- What you should do: Locate each line below that contains the word "height", treating uppercase and lowercase as distinct, and copy those lines.

- Data for this exercise:
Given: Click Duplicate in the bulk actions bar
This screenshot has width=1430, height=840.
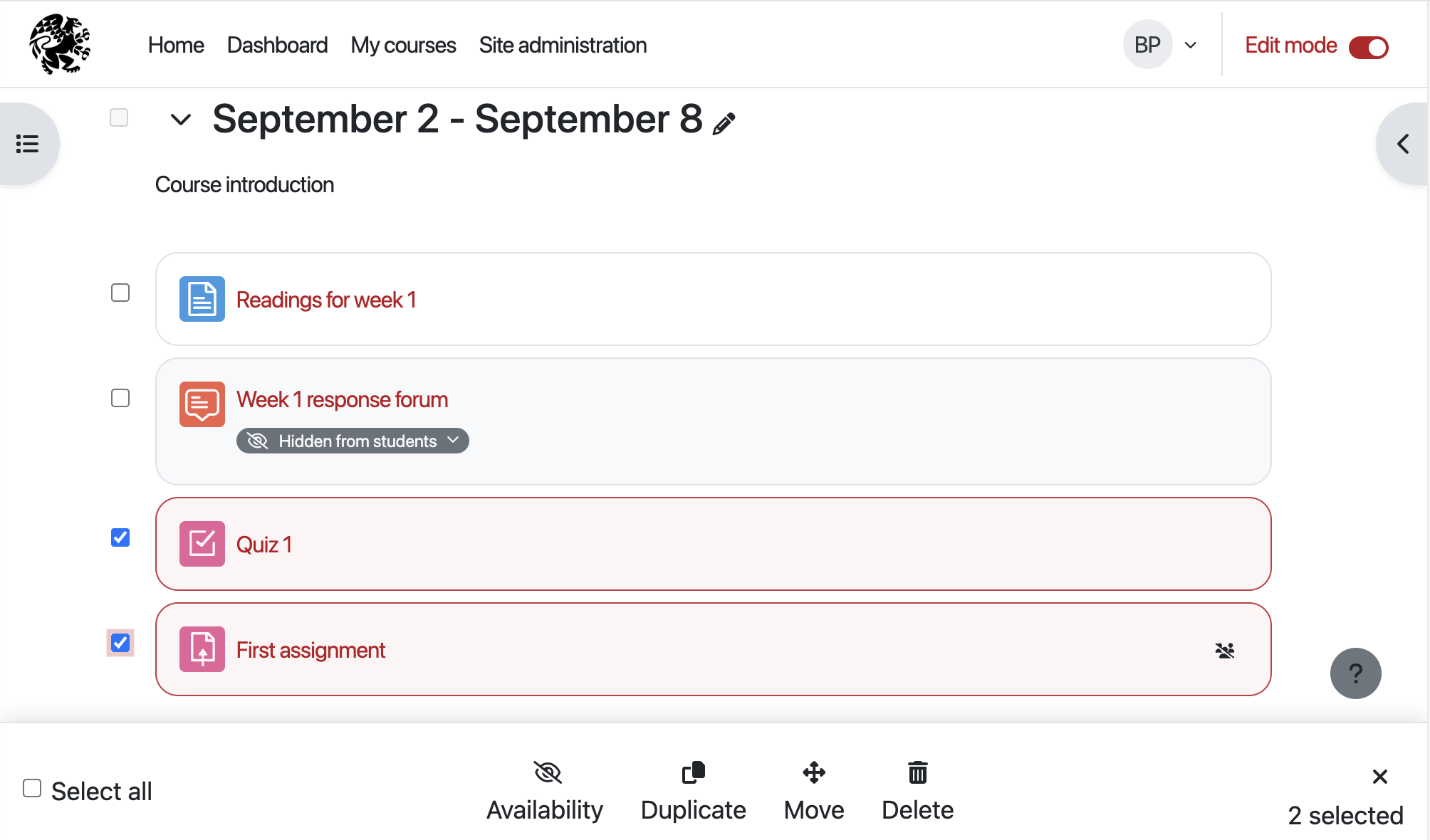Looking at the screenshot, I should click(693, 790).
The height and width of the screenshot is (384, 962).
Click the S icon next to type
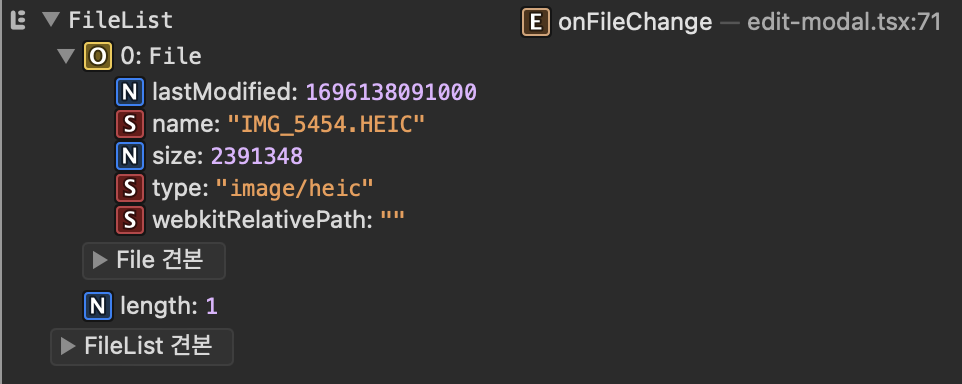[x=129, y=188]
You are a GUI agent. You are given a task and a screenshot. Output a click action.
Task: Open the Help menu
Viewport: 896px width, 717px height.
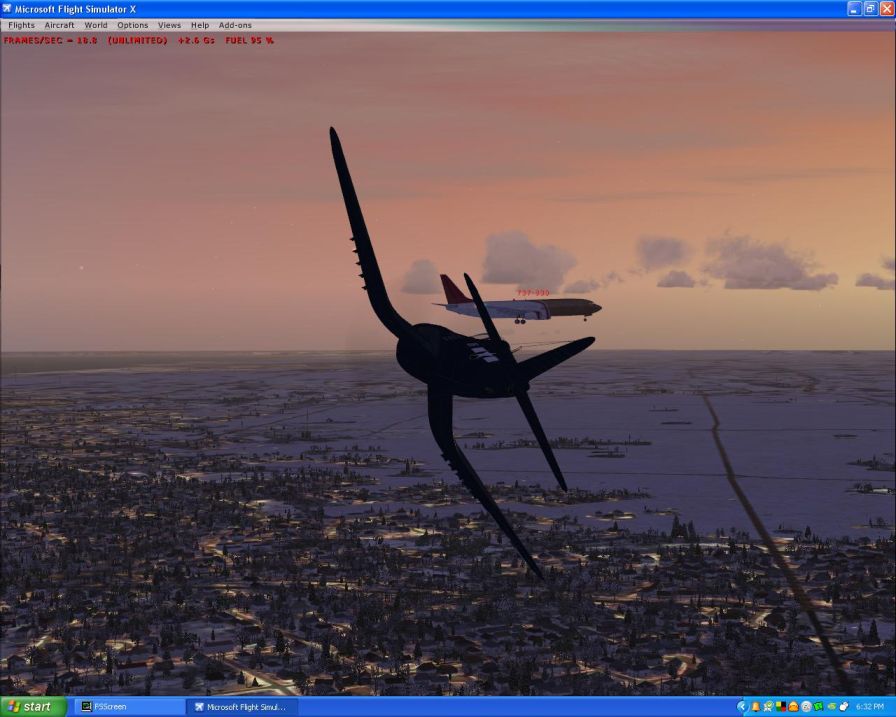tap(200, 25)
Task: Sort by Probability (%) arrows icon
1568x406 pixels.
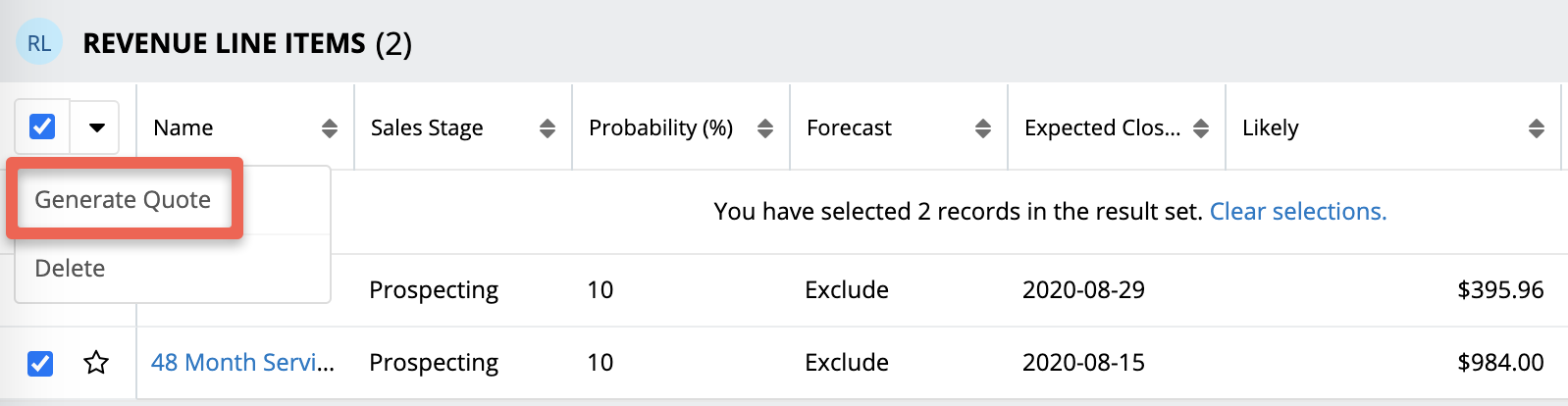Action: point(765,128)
==
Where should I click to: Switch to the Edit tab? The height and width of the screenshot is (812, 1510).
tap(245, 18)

- Full output:
This screenshot has width=1430, height=840.
The height and width of the screenshot is (384, 962).
Viewport: 896px width, 717px height.
Where should I click to: Switch to the Edit tab? The height and width of the screenshot is (812, 1510).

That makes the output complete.